## EXERCISE INSTRUCTIONS
Give back exactly the lines of the material below, starting with the line with "Click the checkmark icon in Select all button" and going on through the line with "Add a comment".

◆ ◆ ◆ ◆ ◆

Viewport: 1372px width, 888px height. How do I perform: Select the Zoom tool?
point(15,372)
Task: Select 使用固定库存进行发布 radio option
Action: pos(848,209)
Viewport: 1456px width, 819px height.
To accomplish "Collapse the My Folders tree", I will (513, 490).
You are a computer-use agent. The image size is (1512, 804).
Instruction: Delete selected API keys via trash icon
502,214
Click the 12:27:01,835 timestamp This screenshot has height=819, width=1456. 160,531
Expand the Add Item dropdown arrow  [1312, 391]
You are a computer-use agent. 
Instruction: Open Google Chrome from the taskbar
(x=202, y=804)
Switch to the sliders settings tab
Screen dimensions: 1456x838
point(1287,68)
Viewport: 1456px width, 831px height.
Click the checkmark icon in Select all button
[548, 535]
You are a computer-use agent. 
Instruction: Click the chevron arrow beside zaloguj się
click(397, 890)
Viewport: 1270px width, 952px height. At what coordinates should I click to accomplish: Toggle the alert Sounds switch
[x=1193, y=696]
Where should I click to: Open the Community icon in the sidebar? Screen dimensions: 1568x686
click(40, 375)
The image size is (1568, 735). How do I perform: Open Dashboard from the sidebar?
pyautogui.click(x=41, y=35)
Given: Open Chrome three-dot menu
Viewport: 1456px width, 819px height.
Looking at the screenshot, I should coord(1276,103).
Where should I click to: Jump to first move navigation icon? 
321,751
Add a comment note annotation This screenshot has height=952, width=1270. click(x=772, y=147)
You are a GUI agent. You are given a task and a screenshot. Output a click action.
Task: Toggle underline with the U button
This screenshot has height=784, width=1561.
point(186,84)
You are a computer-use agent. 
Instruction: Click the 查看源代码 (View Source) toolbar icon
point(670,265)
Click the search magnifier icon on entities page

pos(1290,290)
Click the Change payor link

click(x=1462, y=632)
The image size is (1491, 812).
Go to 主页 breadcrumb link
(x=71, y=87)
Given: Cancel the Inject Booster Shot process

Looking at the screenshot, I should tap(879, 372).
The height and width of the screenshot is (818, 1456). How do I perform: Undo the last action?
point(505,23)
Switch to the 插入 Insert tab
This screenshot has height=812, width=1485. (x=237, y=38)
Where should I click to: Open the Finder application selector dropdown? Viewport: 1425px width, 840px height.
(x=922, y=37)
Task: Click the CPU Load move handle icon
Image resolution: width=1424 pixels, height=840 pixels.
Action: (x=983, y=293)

◆ ◆ ◆ ◆ ◆

## SOLUTION TO THE EXERCISE
Click the checkmark icon in Select all button
[548, 535]
You are a computer-use agent. 
Instruction: Click the chevron arrow beside zaloguj się
click(397, 890)
Viewport: 1270px width, 952px height. At what coordinates should I click to accomplish: Toggle the alert Sounds switch
[x=1193, y=696]
Where should I click to: Open the Community icon in the sidebar? Screen dimensions: 1568x686
click(40, 375)
The image size is (1568, 735). How do I perform: Open Dashboard from the sidebar?
pyautogui.click(x=41, y=35)
Given: Open Chrome three-dot menu
Viewport: 1456px width, 819px height.
Looking at the screenshot, I should coord(1276,103).
Where should I click to: Jump to first move navigation icon? 
321,751
Add a comment note annotation This screenshot has height=952, width=1270. click(x=772, y=147)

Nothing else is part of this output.